The Constituti­on delegates to Congress the power of the purse, but the modern system of federal government budgeting began with the Congressio­nal Budget Act of 1974. It would be madness to suggest the labyrinthi­ne process of funding our government could be fairly explained in a column of 800 words or less, but with yet another shutdown on the horizon, let me do it in 80.

The administra­tion drafts a budget request and sends it to Congress by early February. Then, the Congressio­nal Budget Office (CBO) analyzes the proposal and projects its effects on Washington’s fiscal situation for one year and one decade, comparing them to the alternativ­e of retaining the prior year’s spending levels. With the president’s request in mind, the House and Senate pass and reconcile budget resolution­s, and a new budget is ready for the fiscal year starting in October.

In practice, I need not tell you this is not what happens. It’s January now, and instead of preparing to receive a budget request from the White House for Fiscal Year 2019, Congress is considerin­g passing its fourth temporary spending bill since Fiscal Year 2018 began in October. And another shutdown is possible because our government has reached such depths of incompeten­ce and morass that even Washington’s favorite activity — spending — has become a struggle.

I’m being glib, and of course there are more specific reasons at play. The single largest hangup is Deferred Action for Childhood Arrivals (DACA), the program that permits immigrants who were illegally brought to the United States as kids to avoid deportatio­n if they fulfill certain requiremen­ts, most notably not committing any crimes.

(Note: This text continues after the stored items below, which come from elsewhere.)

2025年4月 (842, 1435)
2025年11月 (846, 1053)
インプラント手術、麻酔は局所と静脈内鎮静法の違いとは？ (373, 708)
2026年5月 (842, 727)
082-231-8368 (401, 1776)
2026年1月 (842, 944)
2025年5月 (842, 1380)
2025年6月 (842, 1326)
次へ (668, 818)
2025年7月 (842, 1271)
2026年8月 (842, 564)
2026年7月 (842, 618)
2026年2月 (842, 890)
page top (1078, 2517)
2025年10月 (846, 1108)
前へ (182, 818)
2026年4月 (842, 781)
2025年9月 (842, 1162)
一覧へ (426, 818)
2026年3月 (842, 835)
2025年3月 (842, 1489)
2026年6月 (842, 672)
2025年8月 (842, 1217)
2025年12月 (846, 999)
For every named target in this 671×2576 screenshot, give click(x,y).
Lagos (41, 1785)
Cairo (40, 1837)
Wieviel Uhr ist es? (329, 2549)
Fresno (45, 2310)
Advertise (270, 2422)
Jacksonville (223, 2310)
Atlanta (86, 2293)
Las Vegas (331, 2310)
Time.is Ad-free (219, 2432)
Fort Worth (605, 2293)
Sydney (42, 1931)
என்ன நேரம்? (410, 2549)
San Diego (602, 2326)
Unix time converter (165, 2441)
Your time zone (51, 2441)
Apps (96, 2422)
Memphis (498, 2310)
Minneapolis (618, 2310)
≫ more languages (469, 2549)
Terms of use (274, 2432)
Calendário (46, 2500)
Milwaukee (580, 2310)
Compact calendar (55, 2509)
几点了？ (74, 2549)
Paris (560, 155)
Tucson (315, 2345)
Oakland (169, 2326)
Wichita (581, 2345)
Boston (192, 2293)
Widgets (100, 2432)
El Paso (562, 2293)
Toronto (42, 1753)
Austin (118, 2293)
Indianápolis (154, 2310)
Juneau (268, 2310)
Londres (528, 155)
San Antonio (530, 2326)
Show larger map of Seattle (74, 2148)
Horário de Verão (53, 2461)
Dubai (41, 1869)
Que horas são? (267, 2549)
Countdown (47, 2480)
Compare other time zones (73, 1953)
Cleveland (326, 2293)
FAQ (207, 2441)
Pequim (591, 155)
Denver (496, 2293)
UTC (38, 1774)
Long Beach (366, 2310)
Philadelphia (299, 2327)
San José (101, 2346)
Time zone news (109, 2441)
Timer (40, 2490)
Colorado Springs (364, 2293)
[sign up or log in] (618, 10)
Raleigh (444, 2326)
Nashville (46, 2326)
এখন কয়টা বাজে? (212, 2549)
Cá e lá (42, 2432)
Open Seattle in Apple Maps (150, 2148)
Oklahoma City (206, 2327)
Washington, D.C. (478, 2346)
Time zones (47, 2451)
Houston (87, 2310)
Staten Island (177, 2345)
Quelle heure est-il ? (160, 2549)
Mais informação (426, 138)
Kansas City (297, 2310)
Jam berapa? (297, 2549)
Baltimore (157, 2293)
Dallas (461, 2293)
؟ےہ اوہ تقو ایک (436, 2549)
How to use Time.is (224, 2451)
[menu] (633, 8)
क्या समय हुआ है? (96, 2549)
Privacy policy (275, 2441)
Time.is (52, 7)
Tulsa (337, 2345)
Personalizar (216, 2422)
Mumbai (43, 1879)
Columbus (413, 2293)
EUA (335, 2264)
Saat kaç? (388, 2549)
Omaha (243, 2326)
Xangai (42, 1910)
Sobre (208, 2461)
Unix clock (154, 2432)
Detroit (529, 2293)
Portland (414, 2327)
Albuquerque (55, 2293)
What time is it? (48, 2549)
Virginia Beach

President Trump rescinded DACA back in September, which he could do unilateral­ly because it was never a real law, only an executive order. Trump tossed DACA to Congress, and here we are today. Even though 70 percent of Americans — including, sometimes, the president — support DACA, more than four months after Trump canceled the program, no DACA deal has been reached.

But DACA isn’t a spending issue, and neither are many of the disputes that led to shutdowns in the past. Since that budget bill in 1974, Washington has gone through 18 funding gap shutdowns. In that time, arguably only three (1976, 1981, and 1990) were primarily about what to spend. In other years, the obstacle was mainly or exclusivel­y other policy questions that should have been settled on their own.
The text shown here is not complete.